Treat the responses to each item as a different observation variable. Is this a proper way to solve the problem
IRT w/ PyMC3, unusual number of parameters modeled?
I changed part of the code, just like this:
import numpy as np
import pymc3 as pm
k = np.array([1,1,1,1,1,1,
1,1,1,1,0,1,
1,1,1,0,0,1,
1,1,0,0,0,1,
1,0,0,0,0,1]).reshape(5,6)
students = 5
questions = 6
with pm.Model() as model:
# student multilevel prior
sigma_student = pm.HalfNormal('sigma_student',sigma=1,shape=1)

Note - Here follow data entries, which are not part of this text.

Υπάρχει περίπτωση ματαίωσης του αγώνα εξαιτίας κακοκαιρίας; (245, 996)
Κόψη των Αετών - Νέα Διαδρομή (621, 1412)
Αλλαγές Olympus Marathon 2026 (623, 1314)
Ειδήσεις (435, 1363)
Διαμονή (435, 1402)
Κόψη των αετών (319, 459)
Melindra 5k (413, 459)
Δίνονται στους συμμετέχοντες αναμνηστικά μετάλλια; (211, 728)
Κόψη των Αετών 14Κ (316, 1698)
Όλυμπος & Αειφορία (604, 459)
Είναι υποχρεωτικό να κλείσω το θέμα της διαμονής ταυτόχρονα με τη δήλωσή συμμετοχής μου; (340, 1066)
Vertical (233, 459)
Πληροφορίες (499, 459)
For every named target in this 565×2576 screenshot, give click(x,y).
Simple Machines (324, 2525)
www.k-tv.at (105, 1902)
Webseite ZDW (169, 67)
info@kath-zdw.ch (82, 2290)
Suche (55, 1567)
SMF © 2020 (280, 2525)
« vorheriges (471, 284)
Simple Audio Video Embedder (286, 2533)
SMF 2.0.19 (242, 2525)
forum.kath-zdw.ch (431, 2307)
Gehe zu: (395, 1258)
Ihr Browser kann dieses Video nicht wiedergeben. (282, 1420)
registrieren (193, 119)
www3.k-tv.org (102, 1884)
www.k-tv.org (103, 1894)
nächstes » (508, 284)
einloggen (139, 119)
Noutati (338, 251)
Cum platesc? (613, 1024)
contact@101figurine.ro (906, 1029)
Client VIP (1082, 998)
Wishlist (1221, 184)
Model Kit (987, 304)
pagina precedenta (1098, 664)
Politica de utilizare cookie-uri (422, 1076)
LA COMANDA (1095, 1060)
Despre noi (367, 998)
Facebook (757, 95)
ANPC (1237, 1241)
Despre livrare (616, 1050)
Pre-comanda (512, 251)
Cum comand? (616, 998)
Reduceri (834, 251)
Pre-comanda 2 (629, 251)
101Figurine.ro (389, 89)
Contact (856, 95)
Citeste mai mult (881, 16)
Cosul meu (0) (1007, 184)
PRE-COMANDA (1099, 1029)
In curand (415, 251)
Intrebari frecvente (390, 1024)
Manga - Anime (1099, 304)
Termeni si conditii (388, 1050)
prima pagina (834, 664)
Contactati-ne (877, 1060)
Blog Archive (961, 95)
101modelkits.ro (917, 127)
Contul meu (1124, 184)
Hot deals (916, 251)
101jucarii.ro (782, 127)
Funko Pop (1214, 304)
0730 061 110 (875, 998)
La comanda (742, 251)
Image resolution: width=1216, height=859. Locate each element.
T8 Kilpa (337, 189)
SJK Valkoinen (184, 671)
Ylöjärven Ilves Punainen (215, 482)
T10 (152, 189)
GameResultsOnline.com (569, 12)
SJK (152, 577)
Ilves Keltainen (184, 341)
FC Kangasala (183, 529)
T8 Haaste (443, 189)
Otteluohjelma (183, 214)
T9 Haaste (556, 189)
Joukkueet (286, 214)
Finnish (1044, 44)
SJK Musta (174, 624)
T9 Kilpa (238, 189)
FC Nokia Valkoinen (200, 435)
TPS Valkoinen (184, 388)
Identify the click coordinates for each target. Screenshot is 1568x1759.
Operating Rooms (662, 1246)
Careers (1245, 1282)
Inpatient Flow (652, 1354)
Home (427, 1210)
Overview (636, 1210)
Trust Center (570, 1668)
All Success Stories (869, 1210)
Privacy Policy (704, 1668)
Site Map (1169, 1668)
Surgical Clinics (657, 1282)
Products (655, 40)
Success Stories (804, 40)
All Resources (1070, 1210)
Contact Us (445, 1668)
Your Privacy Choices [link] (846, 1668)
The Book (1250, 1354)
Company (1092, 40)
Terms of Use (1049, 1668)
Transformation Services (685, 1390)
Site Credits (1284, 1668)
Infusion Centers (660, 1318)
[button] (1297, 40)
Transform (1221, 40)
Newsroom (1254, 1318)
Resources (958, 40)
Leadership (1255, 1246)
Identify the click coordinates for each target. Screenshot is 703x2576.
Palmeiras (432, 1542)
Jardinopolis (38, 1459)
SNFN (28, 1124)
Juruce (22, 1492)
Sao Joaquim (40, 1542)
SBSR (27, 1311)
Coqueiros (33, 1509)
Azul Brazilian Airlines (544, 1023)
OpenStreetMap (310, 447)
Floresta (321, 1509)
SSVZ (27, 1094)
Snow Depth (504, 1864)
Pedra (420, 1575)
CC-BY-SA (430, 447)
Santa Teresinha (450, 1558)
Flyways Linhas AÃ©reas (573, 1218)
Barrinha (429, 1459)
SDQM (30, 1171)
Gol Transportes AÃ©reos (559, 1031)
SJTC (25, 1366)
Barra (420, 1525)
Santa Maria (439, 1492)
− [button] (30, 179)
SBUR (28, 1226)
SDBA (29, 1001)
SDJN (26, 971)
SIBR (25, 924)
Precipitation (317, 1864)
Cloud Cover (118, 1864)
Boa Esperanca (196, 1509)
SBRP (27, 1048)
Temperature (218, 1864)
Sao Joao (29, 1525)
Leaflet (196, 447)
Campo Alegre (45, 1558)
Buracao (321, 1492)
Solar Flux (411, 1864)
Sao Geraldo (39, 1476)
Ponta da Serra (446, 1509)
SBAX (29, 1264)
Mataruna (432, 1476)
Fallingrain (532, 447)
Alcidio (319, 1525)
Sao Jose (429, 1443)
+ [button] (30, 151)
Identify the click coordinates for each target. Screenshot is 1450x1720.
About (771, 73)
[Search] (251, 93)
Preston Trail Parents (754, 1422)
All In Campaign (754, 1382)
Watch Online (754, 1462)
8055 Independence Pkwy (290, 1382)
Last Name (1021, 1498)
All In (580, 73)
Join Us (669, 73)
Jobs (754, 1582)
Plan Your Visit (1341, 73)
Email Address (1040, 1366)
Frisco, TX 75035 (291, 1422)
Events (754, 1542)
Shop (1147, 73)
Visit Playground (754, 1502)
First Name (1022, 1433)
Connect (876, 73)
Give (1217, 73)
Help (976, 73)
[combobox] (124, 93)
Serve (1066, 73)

mu_student = pm.Normal('mu_student',mu=0,sigma=1,shape=1)
z_student = pm.Normal("z_student", mu=mu_student, sigma=sigma_student, shape=students)
# question single-level prior
sigma_question = pm.HalfNormal('sigma_question',sigma=1,shape=1)
z_question = pm.Normal("z_question",mu=0, sigma=sigma_question, shape=questions)
# Likelihood
for question in range(questions):
p = pm.Deterministic("p{}".format(question),pm.math.sigmoid(z_student-z_question[question]))
kij = pm.Bernoulli("kij{}".format(question), p=p, observed=k[:,question])
trace = pm.sample(chains=4)
By the way, I would like to ask if there is any container that can be sliced in pymc3.